- _WHAT TO DO_:
Locate all lines in the data below that hold "computer" and show them.

- _LISTED RECORDS_:
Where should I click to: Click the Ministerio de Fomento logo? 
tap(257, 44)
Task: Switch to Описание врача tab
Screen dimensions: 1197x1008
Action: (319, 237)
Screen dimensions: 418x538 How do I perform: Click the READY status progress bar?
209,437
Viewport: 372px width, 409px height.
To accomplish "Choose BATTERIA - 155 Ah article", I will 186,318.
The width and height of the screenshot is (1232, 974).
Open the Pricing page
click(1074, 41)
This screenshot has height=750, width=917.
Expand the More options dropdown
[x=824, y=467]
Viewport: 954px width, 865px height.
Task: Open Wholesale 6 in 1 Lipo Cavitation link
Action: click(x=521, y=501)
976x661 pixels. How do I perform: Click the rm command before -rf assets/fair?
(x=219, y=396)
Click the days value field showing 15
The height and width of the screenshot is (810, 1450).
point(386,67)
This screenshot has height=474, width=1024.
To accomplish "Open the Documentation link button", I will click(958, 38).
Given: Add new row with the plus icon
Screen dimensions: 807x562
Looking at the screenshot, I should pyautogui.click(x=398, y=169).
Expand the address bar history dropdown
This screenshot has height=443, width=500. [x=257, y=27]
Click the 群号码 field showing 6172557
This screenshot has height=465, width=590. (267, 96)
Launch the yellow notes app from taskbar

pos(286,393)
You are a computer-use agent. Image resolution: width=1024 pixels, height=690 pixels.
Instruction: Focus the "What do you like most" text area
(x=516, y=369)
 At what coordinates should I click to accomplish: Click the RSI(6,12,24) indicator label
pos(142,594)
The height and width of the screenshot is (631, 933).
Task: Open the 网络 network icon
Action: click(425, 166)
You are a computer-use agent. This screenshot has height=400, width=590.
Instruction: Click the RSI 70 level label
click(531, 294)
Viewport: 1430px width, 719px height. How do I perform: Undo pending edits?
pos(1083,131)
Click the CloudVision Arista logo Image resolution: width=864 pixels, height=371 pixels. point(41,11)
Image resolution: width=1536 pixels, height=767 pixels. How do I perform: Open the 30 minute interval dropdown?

- _TASK OUTPUT_:
You are a computer-use agent. Image resolution: width=1024 pixels, height=690 pixels.
You are a computer-use agent. This screenshot has height=400, width=590.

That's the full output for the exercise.